BANGKOK: Thai police used tear gas, water cannons and rubber bullets on Sunday as they tried to stop protesters from marching on Prime Minister Prayuth Chan-ocha’s office and called on him to resign.
More than 1,000 protesters took part in the demonstration, which the police had not been able to disperse till now.
Several protesters carried fake body-bags to represent coronavirus deaths, as they blame the prime minister and his government for mismanagement of the COVID-19 pandemic.
“The government has been poor at managing the situation and if we don’t do anything there will be no change,” Kanyaporn Virat, 34, one of the protesters, told Reuters.
The use of force by police came as some protesters tried to break barbed wire and metal barricades set up by officials to block roads from the Democracy Memorial to Government House, where the prime minister works.
“Killer Sarkar!”, Panusaya “Rung” Sithijiravantankul, a protest leader, tweeted after the use of force.
The protest marked a year after the first of a wave of massive street protests led by youth groups that drew hundreds of thousands across the country.

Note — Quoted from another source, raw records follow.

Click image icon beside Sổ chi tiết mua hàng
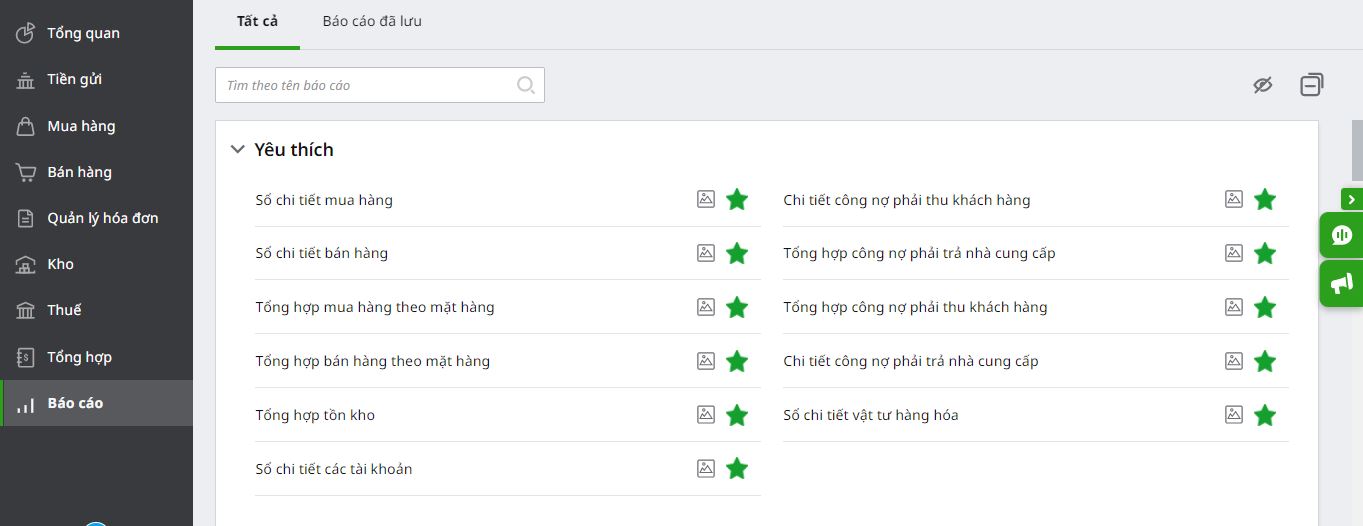1363x526 pixels. (706, 199)
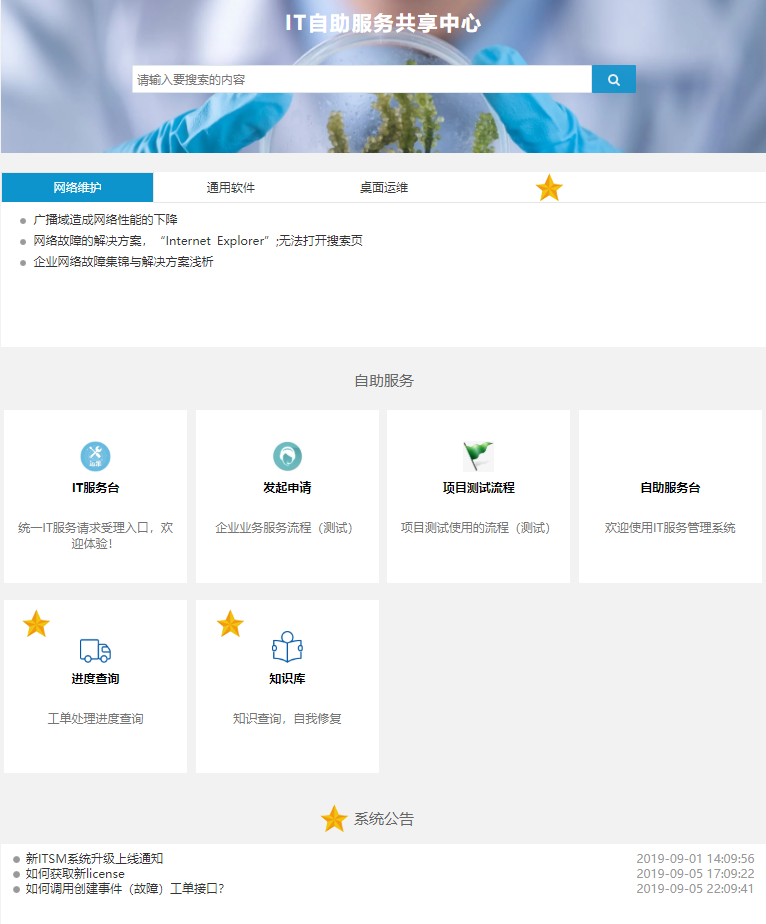The height and width of the screenshot is (924, 766).
Task: Select the 桌面运维 tab
Action: pyautogui.click(x=384, y=188)
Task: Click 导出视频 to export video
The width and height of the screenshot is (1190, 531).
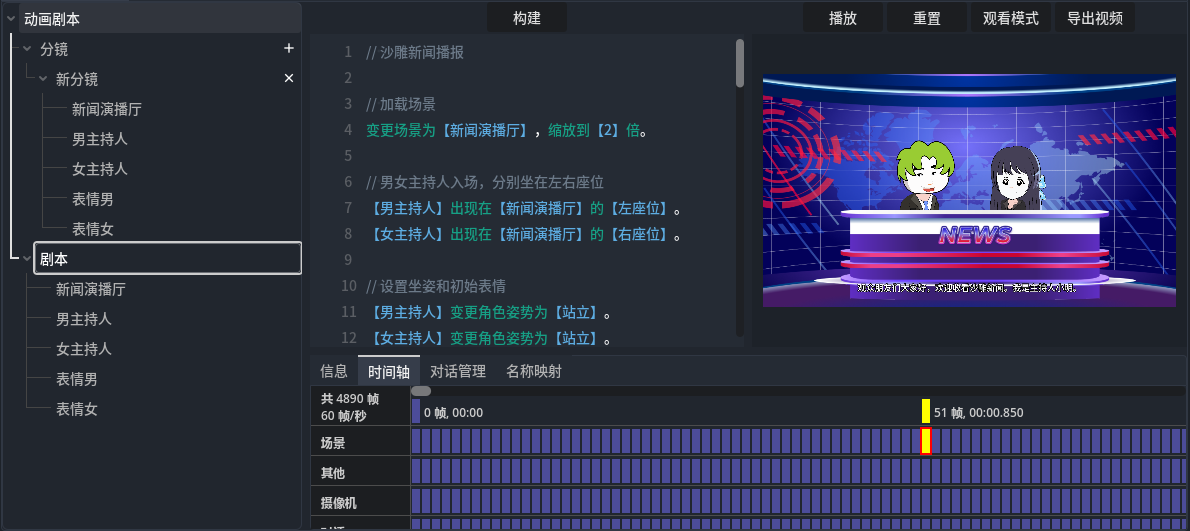Action: [1094, 18]
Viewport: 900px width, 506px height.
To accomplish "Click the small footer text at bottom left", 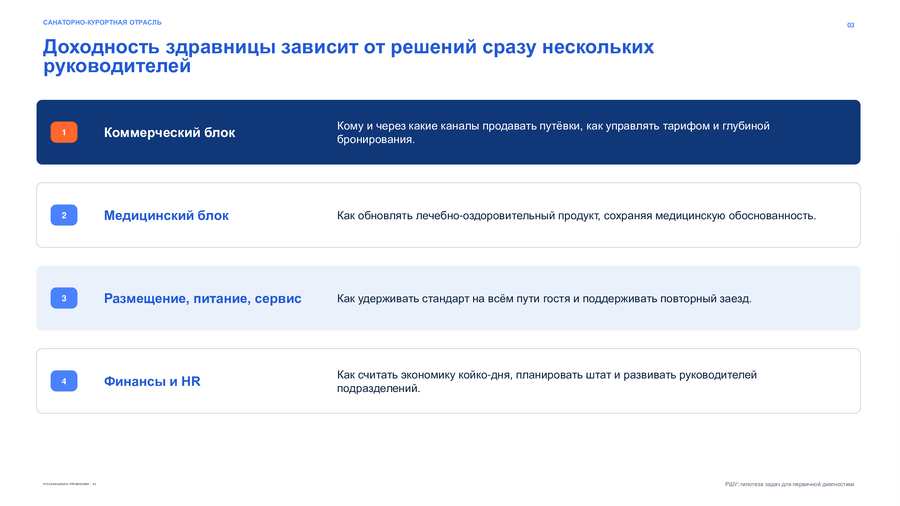I will (69, 484).
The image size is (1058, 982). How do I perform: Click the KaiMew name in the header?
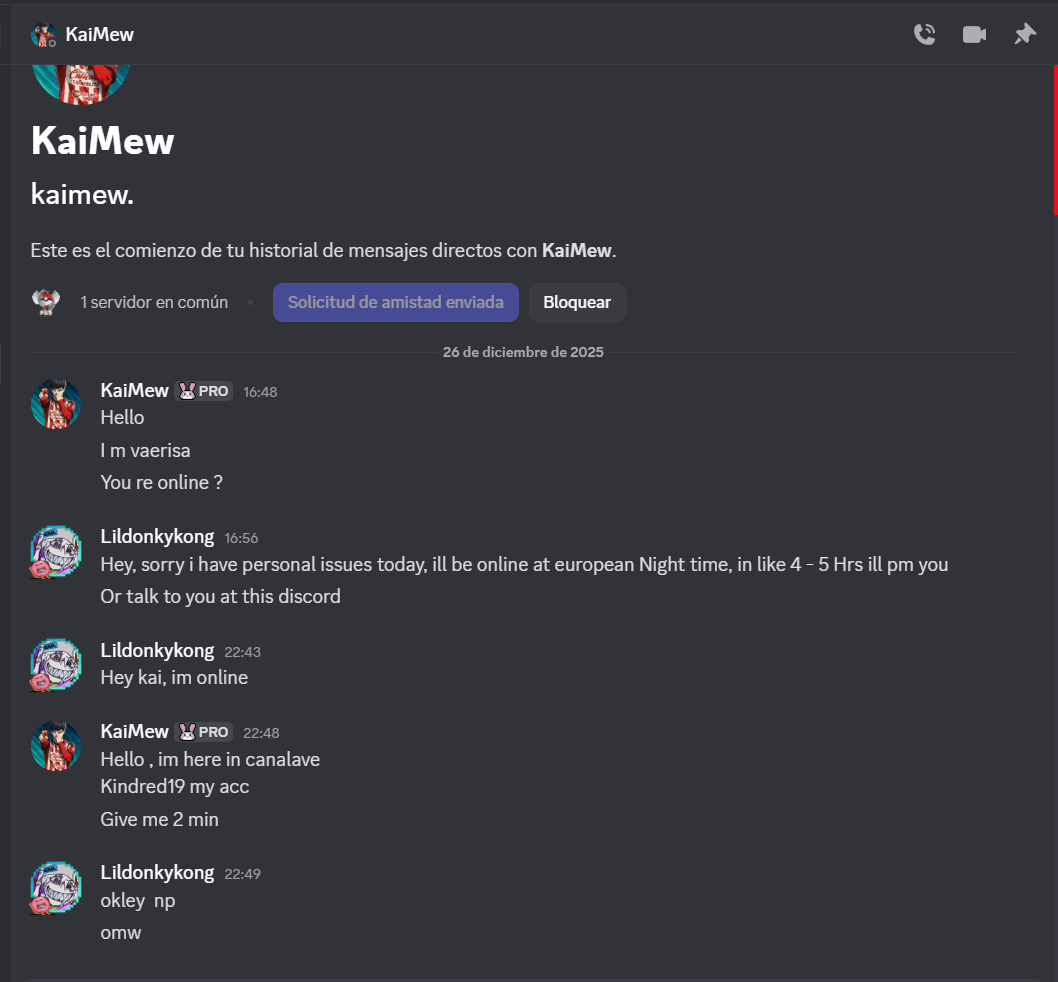coord(99,35)
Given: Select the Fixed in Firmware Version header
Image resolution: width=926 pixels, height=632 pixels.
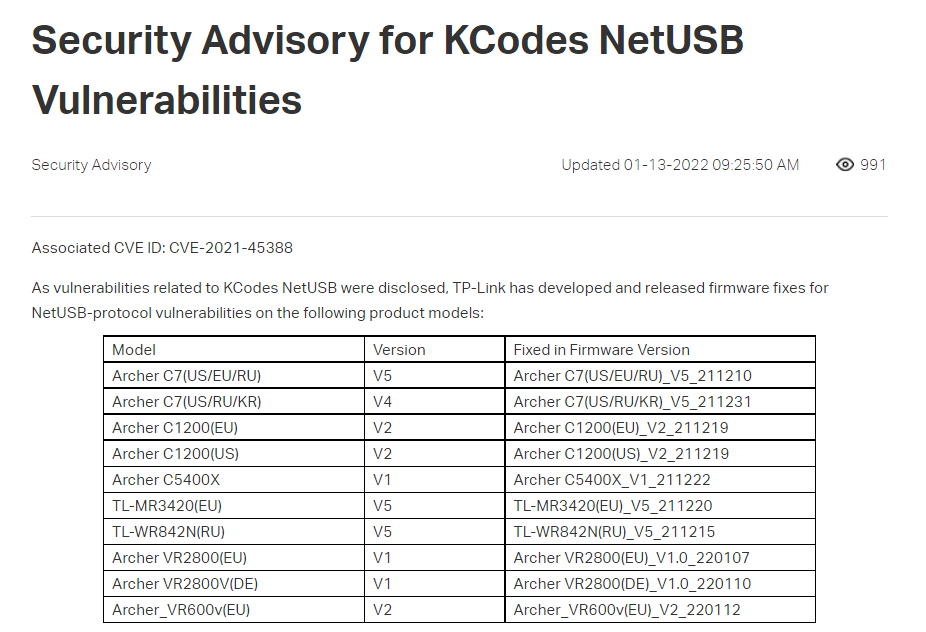Looking at the screenshot, I should [x=660, y=349].
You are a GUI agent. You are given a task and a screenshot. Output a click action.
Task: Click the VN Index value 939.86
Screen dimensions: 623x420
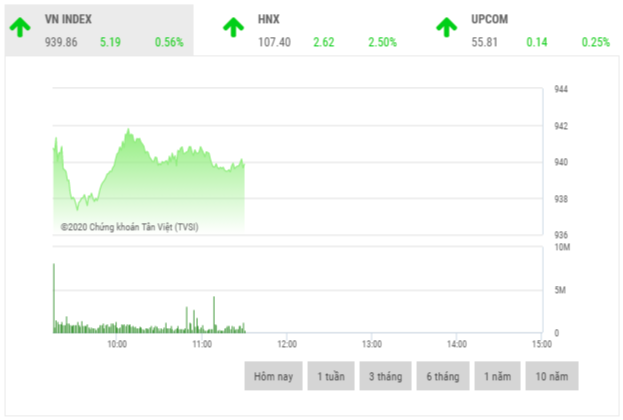pyautogui.click(x=65, y=42)
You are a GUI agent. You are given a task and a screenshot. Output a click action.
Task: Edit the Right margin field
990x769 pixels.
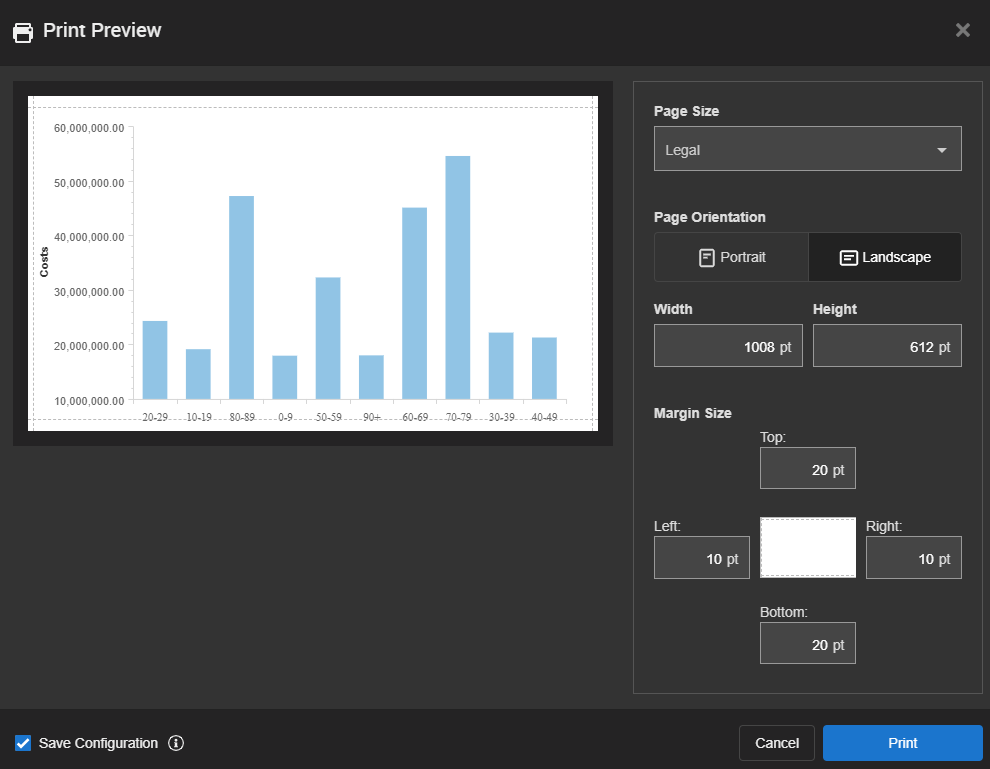coord(913,558)
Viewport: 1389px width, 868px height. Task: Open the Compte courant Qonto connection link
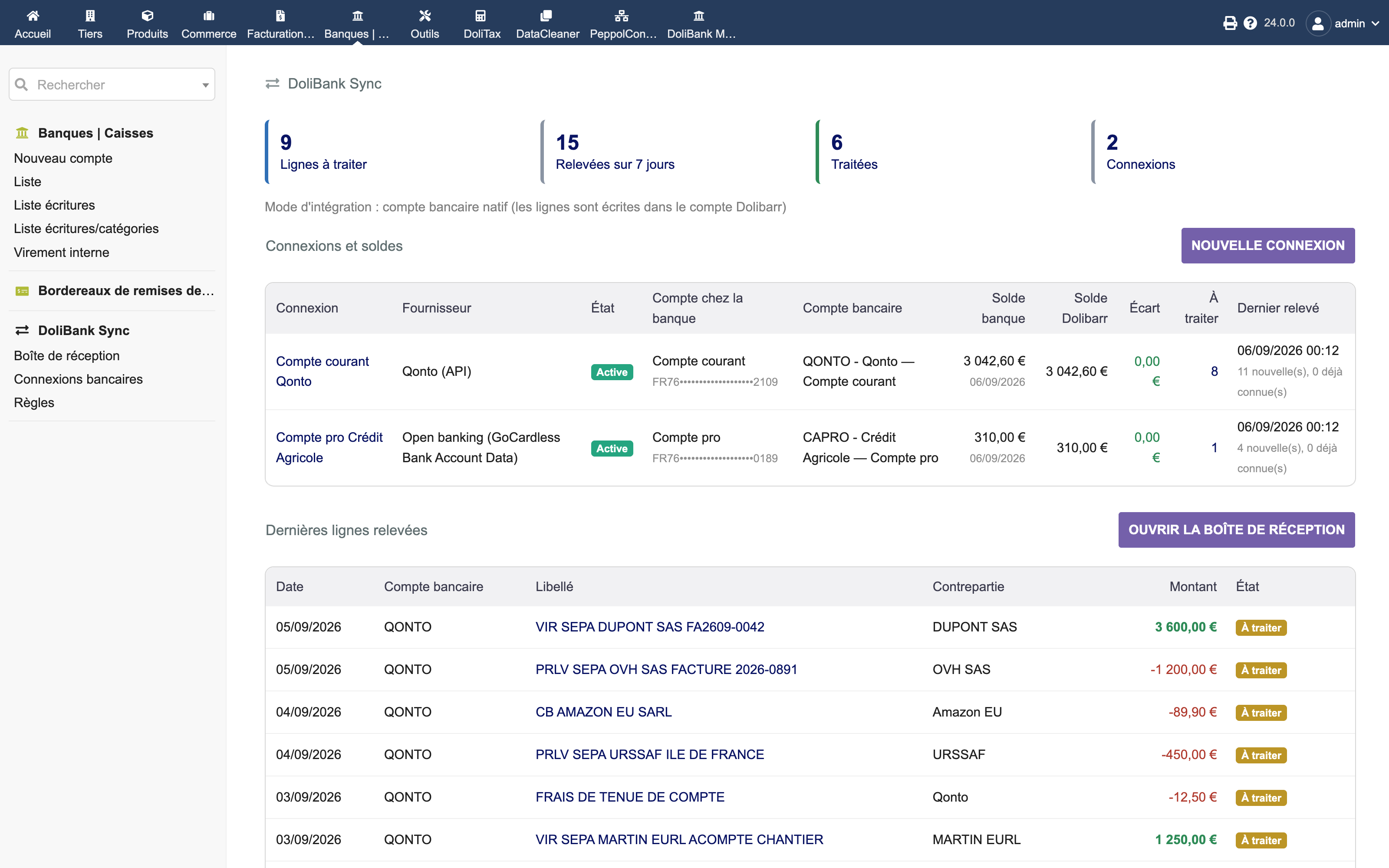(x=322, y=372)
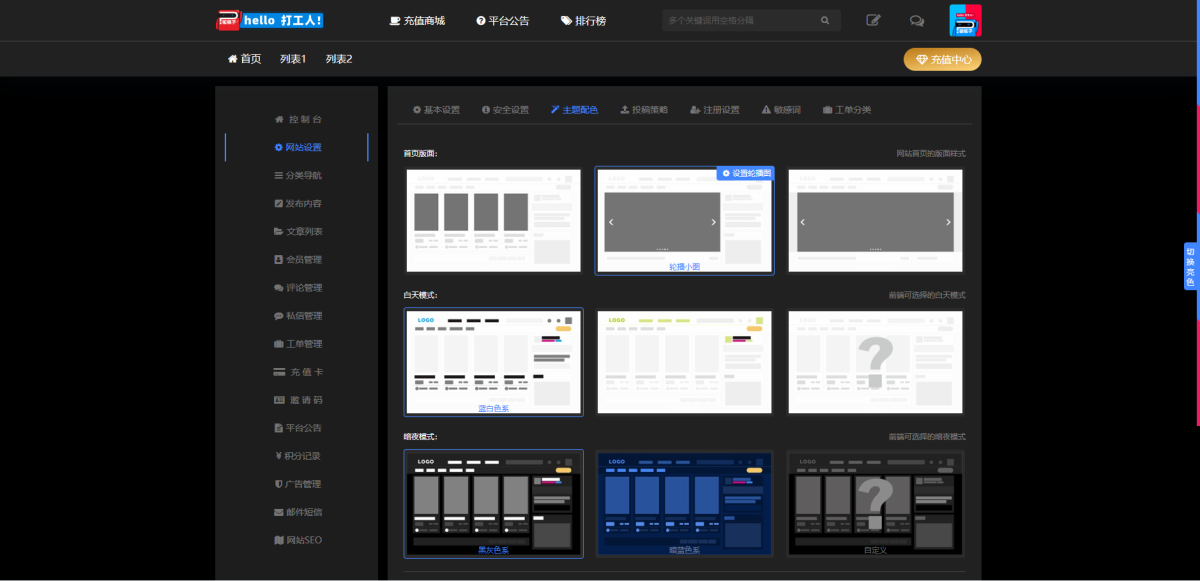Image resolution: width=1200 pixels, height=581 pixels.
Task: Toggle light mode via 切换亮色 tab
Action: click(x=1190, y=266)
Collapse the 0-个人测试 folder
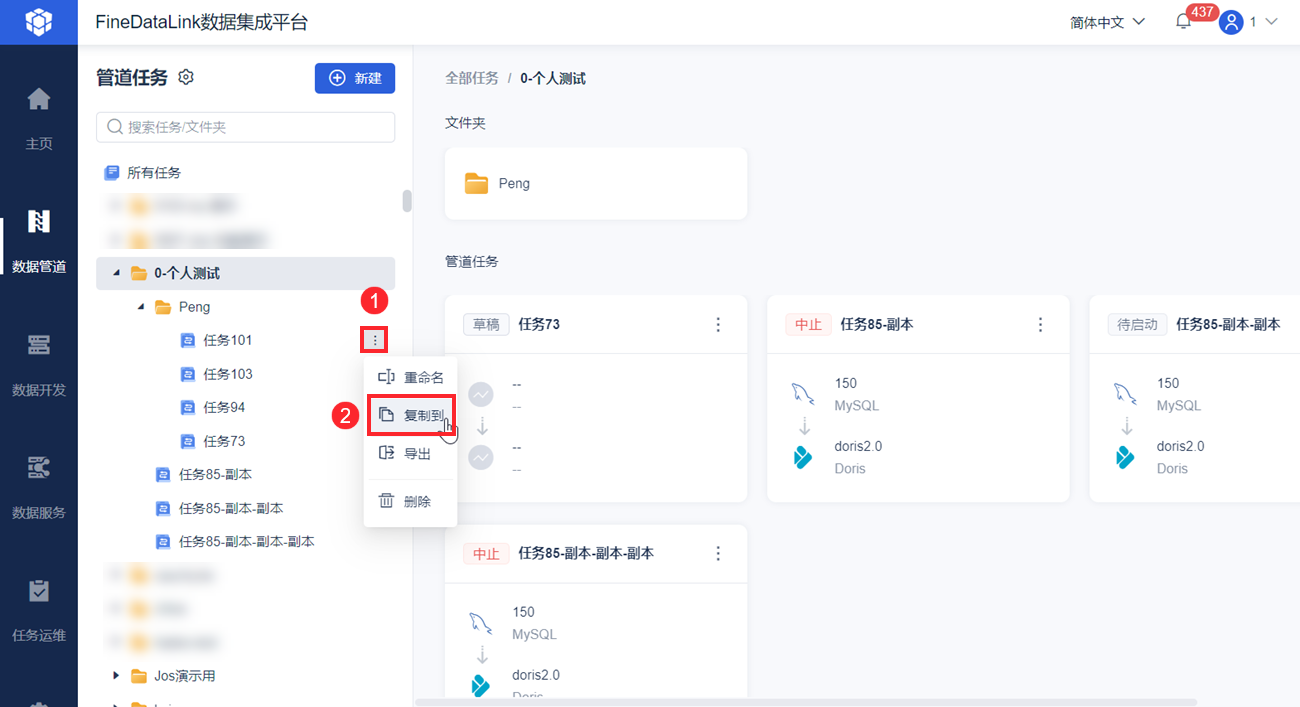 (x=117, y=273)
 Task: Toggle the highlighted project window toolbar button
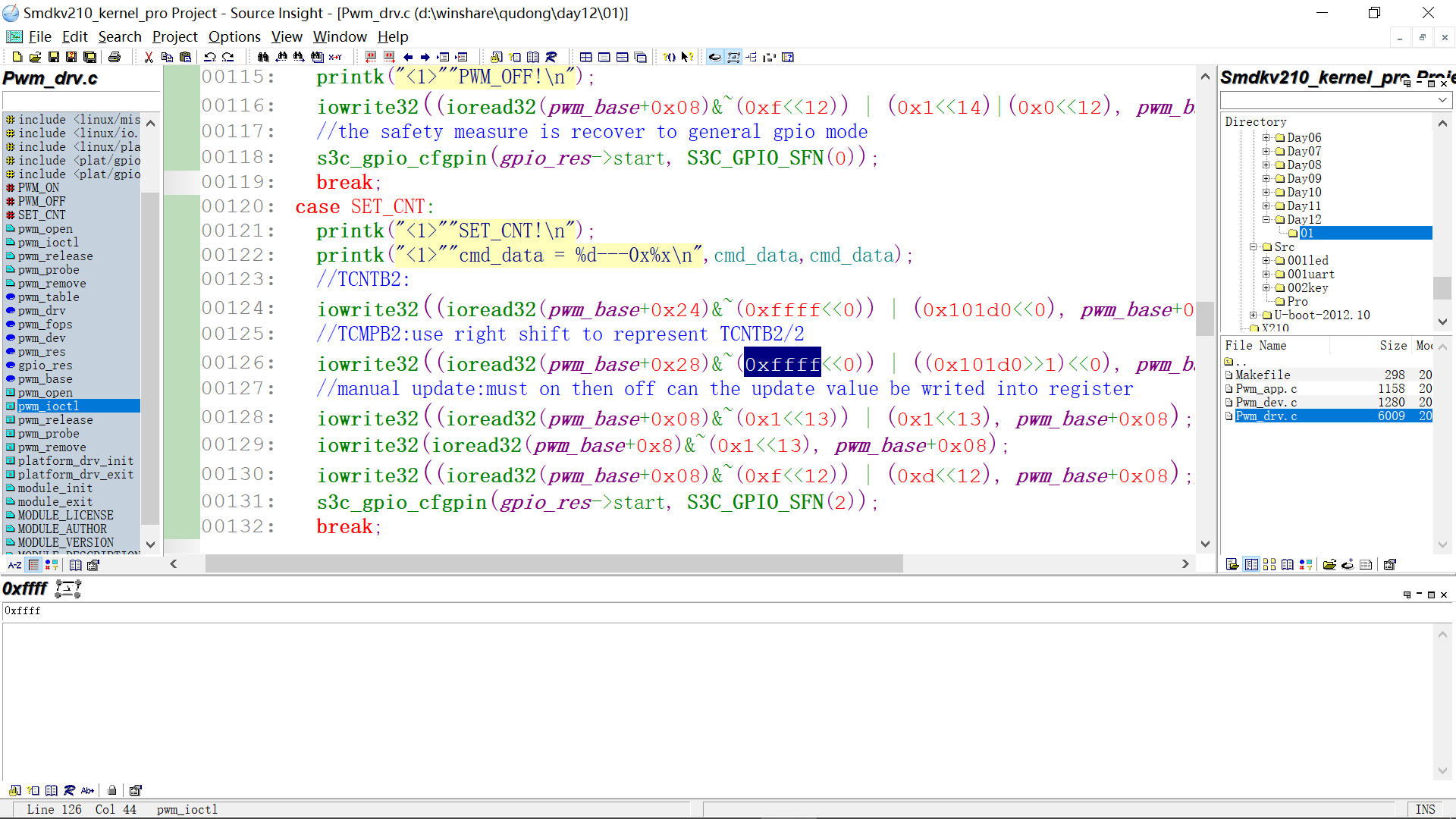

Those protests came to a halt after authorities cracked down on rallies and detained protesting leaders and new waves of COVID-19 infections.
Most of the detained protest leaders have been released on bail and some took part in anti-government protests last month.
To curb the coronavirus spread, the government on Friday imposed a new nationwide ban on public gatherings of more than five people, with a maximum sentence of two years in prison or a fine of up to 40,000 baht ($1,220). ), or both.
Thailand on Sunday reported 11,397 infections and 101 deaths, bringing a cumulative total of 403,386 cases and 3,341 deaths, the vast majority from an outbreak since early April that is being fueled by highly transmissible alpha and delta COVID-19 variants.
Police urged people not to attend Sunday’s protest, saying doing so risked the spread of the coronavirus, and warned that those violating the law and creating unrest would face charges.
“There is an increasing number of newly infected cases on a daily basis,” said deputy police spokesman Kissana Phathanacharoen. “Public concerns, public health concerns will increase by attending such a rally and the current situation will worsen,” he said.
Street protests against the prime minister have been held in recent weeks by several groups, including Prayuth’s former political allies, as frustration mounts over rising infections and the damage the pandemic has caused to the economy.
Last year’s protests also broke traditional taboos by openly criticizing the king, a crime under the country’s strict Les Majeste law that punishes up to 15 years for insulting or defaming the king, queen, heiress and regent gives a prison sentence.